A 7ª Vara Cível de São Paulo decidiu, em 19 de setembro, sobre o pedido do advogado Roberto Teixeira para anular a distribuição de lucros milionários do escritório que mantinha com o atual ministro do STF, Cristiano Zanin. O juiz entendeu que o prazo para contestar o acordo financeiro de dezembro de 2013 já havia expirado quando a ação foi proposta em julho de 2024.

O caso revela o rompimento familiar entre Roberto Teixeira e sua filha Valeska Zanin Martins, esposa do ministro. Teixeira detinha 55% das cotas do escritório Teixeira Martins e questiona a distribuição de lucros que incluiu imóveis avaliados em R$ 4,1 milhões destinados às filhas.

O escritório Teixeira Martins ficou conhecido nacionalmente pela defesa do presidente Lula nos processos da Operação Lava Jato. Em junho de 2023, após as vitórias jurídicas nesses casos, Cristiano Zanin foi indicado para integrar o Supremo Tribunal Federal.

Em agosto de 2022, Zanin e Valeska deixaram a sociedade com Roberto Teixeira para fundar o escritório Zanin Martins Advogados, atualmente administrado apenas por Valeska. Segundo Teixeira, a saída não foi amigável e provocou o rompimento dos laços familiares, alegando que o casal teria usado as vitórias na Lava Jato para ganhar projeção midiática e usufruir exclusivamente do prestígio do escritório.

Na ação judicial, Teixeira relata que sua esposa, Elvira Teixeira, transferiu R$ 7,8 milhões às duas filhas do casal. O advogado sustenta que a saída de Zanin e Valeska, próxima à conclusão de casos importantes com honorários milionários a receber, prejudicou financeiramente seu escritório.

Teixeira também afirma que a filha ajuizou oito ações para “desestruturar de forma antecipada” o patrimônio dele e da esposa. Ele acusa o casal de ter levado advogados, estagiários e os principais clientes ao criarem a nova banca.

Em sua defesa, Valeska contesta as alegações do pai, afirmando que ele recebeu R$ 5,8 milhões na distribuição de lucros de 2013, o que corresponde a 40% do total. Ela argumenta que os imóveis mencionados representavam menos de um terço dos lucros e que, posteriormente, ela, a irmã Larissa e Zanin ampliaram suas participações na sociedade.

Valeska ainda declara desconhecer que a distribuição dos lucros fosse parte de um plano de antecipação de herança, como alega o pai, e acusa a ação judicial de conter informações incompletas e distorcidas.

O ministro Zanin afirmou no processo que nunca foi herdeiro de Roberto Teixeira e que seu casamento com Valeska segue o regime de separação total de bens. Segundo ele, o sogro busca apenas revisar uma distribuição de lucros ocorrida há mais de dez anos.

Larissa Teixeira Quattrini, irmã de Valeska e também ex‑sócia do escritório, apoiou a tese do pai, alegando que Roberto foi preterido na distribuição das cotas em benefício das filhas.

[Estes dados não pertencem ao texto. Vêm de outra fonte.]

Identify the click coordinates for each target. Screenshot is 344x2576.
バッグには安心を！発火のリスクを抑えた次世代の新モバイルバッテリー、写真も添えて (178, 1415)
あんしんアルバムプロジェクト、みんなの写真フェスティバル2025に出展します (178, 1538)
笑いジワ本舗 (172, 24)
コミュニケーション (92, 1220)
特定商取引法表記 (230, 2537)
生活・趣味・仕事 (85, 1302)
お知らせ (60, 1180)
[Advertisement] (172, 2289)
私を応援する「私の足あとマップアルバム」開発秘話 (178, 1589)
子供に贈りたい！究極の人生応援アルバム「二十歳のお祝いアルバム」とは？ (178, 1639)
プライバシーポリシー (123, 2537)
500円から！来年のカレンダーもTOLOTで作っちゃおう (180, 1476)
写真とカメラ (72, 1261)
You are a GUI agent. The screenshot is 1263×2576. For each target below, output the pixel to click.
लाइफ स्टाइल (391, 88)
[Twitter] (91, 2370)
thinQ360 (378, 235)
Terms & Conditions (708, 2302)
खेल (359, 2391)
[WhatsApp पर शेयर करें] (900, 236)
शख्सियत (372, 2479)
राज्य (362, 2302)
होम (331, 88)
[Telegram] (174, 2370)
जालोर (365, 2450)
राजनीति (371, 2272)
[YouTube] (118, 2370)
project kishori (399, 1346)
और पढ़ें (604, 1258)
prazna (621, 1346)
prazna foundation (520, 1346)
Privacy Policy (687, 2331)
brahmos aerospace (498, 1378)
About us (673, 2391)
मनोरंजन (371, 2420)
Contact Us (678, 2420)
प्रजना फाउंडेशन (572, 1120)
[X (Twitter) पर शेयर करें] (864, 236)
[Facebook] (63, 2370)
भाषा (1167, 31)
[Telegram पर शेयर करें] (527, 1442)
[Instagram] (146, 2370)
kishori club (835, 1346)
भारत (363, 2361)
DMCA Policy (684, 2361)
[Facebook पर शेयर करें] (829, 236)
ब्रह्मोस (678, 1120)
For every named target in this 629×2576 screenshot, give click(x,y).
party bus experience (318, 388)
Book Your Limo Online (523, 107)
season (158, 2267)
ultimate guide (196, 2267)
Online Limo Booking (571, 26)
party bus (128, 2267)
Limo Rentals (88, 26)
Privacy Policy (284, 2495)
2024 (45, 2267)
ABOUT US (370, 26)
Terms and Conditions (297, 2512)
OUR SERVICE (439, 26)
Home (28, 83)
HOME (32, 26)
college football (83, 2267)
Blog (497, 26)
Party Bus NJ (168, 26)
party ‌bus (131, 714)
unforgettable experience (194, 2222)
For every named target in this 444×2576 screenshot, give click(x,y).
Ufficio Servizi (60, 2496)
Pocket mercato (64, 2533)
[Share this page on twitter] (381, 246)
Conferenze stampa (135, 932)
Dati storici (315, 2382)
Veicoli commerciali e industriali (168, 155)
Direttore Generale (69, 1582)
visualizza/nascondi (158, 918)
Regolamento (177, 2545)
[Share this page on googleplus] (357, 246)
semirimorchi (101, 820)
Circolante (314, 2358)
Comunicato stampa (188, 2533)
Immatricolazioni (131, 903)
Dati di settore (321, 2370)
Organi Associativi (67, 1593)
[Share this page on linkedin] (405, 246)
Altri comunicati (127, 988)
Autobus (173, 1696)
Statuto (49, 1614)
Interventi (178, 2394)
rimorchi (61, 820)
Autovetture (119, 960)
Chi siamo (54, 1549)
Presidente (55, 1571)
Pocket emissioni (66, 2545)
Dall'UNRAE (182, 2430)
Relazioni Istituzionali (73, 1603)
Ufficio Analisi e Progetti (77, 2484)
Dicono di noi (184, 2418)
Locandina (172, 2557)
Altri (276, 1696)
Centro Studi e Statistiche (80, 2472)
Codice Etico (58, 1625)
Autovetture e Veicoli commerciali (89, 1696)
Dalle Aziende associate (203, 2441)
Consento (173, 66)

Na sentença, o juiz ressaltou que a legislação estabelece prazo de dez anos para revisão contratual e considerou o caso prescrito. Ele declarou: “Não há como reconhecer eventual vício no negócio jurídico atacado, tendo em vista que foi celebrado entre pessoas maiores e capazes, não havendo indício de que estavam alheias às suas faculdades mentais na época, cabendo asseverar que se tratam de advogados e possuem o mais vasto conhecimento jurídico de seus atos”.

O magistrado ainda apontou que Roberto Teixeira busca questionar “a deliberação societária de distribuição de lucros e dação em pagamento”, enfatizando que os imóveis pertenciam inicialmente ao escritório e foram distribuídos como lucros.

Em dezembro de 2025, Roberto Teixeira interpôs recurso ao Tribunal de Justiça de São Paulo, alegando “inaudita instrumentalização do Direito para destruir uma pessoa considerada inimiga”.